The cause was put at issue and tried to a jury and the trial resulted in the granting of an involuntary nonsuit to the owner of the building and verdict and judgment against the lessee. Upon the trial of the cause, the court instructed the jury to the effect that the lessee's failure to equip the stairway with an inside railing was a violation of the city ordinance and constituted negligence per se, and if the injury complained of resulted from such failure, then plaintiff was entitled to recover. After the entry of judgment, on motion of the lessee, the judgment was set aside and a new trial granted. From this order, plaintiff has appealed.
Section 516 of an ordinance known as the building code of the city of Portland provides that: "All stairways over three (3) risers in height shall have a substantial railing along the outside of same and if stairs are over four (4) feet or more in width, a railing shall *Page 3 be provided on both sides." But section 66 of the same code provides that: "The regulations covering the erection of buildings as given in this code shall apply to buildings hereafter erected and shall apply, under certain conditions, to buildings altered and repaired as covered in sections 68 and 69."
The whole evidence showed that the building in question had been erected in accordance with the then existing ordinances of the city and long before the adoption of said ordinance and that the building had not been altered or repaired as provided by said sections 68 and 69. It is clear from the provisions of the three sections last referred to that it was the intention of the ordinance that the provisions of section 516 should have no retroactive effect and should apply only to buildings subsequently erected, altered or repaired.

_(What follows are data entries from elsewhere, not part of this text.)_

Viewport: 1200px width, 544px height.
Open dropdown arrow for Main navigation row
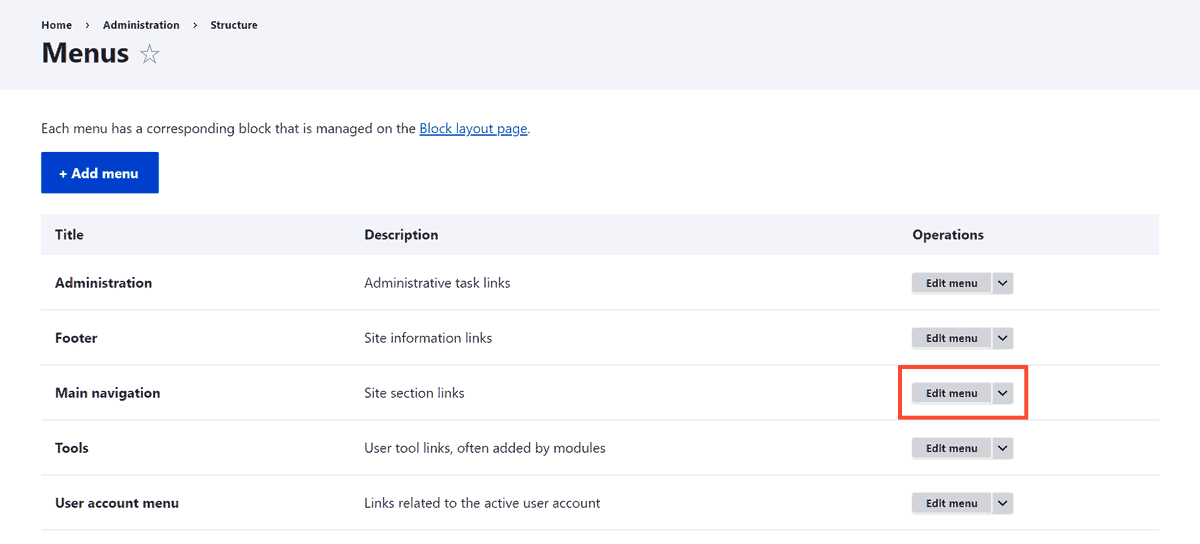point(1003,393)
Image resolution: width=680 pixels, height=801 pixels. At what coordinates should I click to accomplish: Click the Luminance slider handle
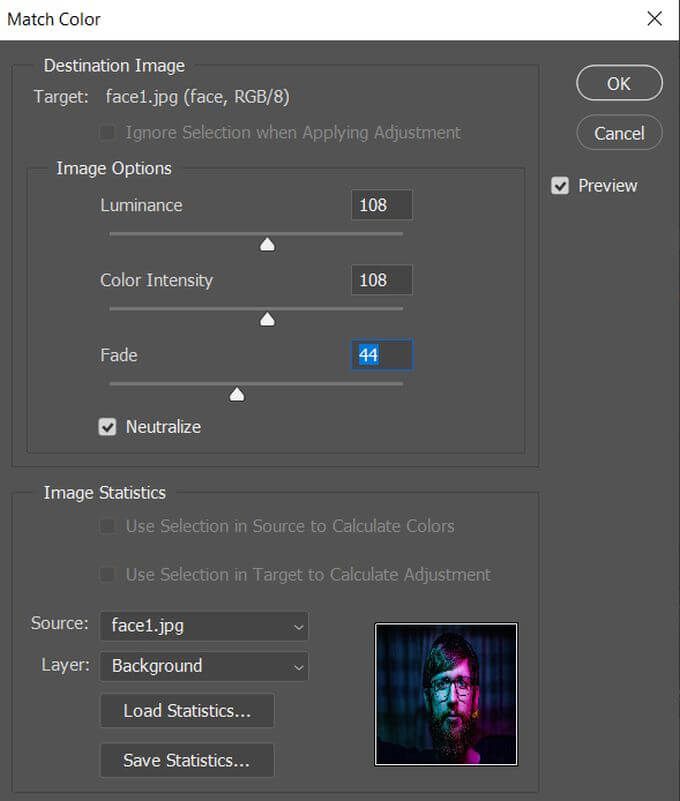coord(267,245)
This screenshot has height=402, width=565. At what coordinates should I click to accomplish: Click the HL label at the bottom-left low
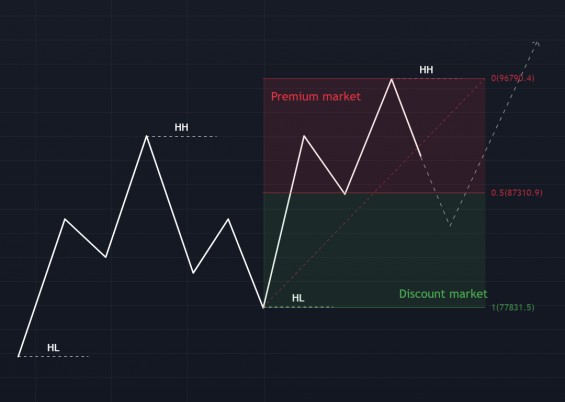53,348
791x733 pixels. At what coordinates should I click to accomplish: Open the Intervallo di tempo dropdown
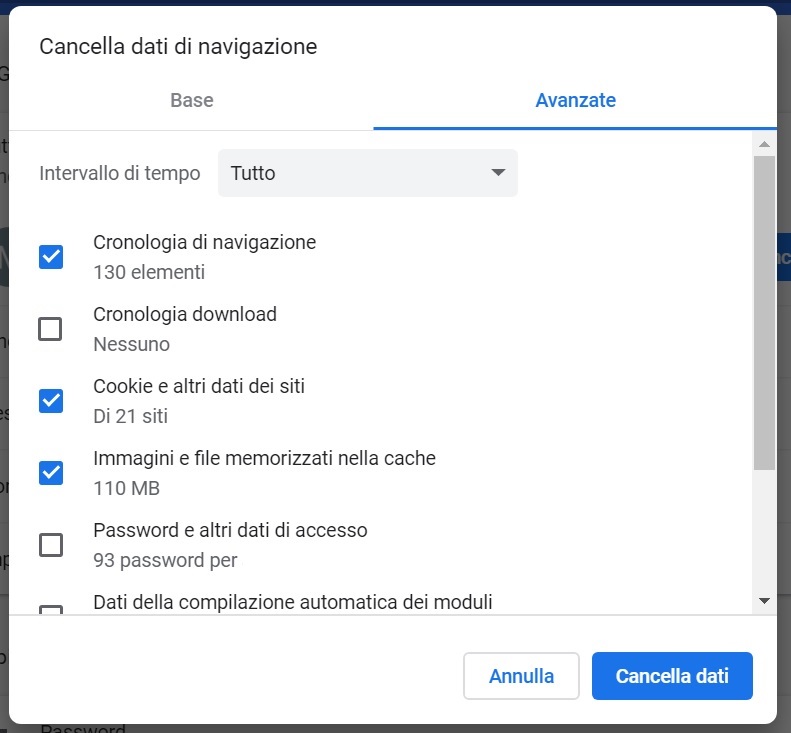pyautogui.click(x=368, y=173)
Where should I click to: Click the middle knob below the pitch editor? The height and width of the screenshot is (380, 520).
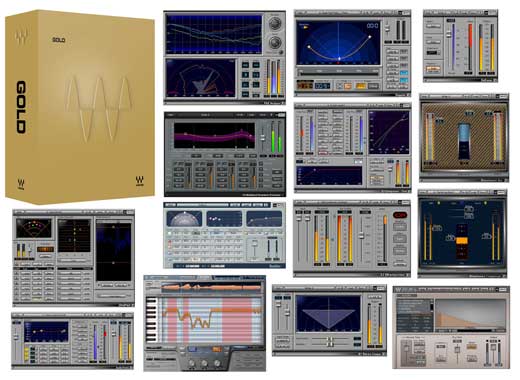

Since it was shown that this building had been erected before the adoption of the ordinance and had not been subsequently altered or repaired, the requirements of section 516 were not applicable to the facts proven and hence it was error for the court to give the instruction referred to, and, since the verdict could be upheld on no other ground, it was proper for the court to grant the motion for a new trial.
For these reasons, the judgment must be affirmed.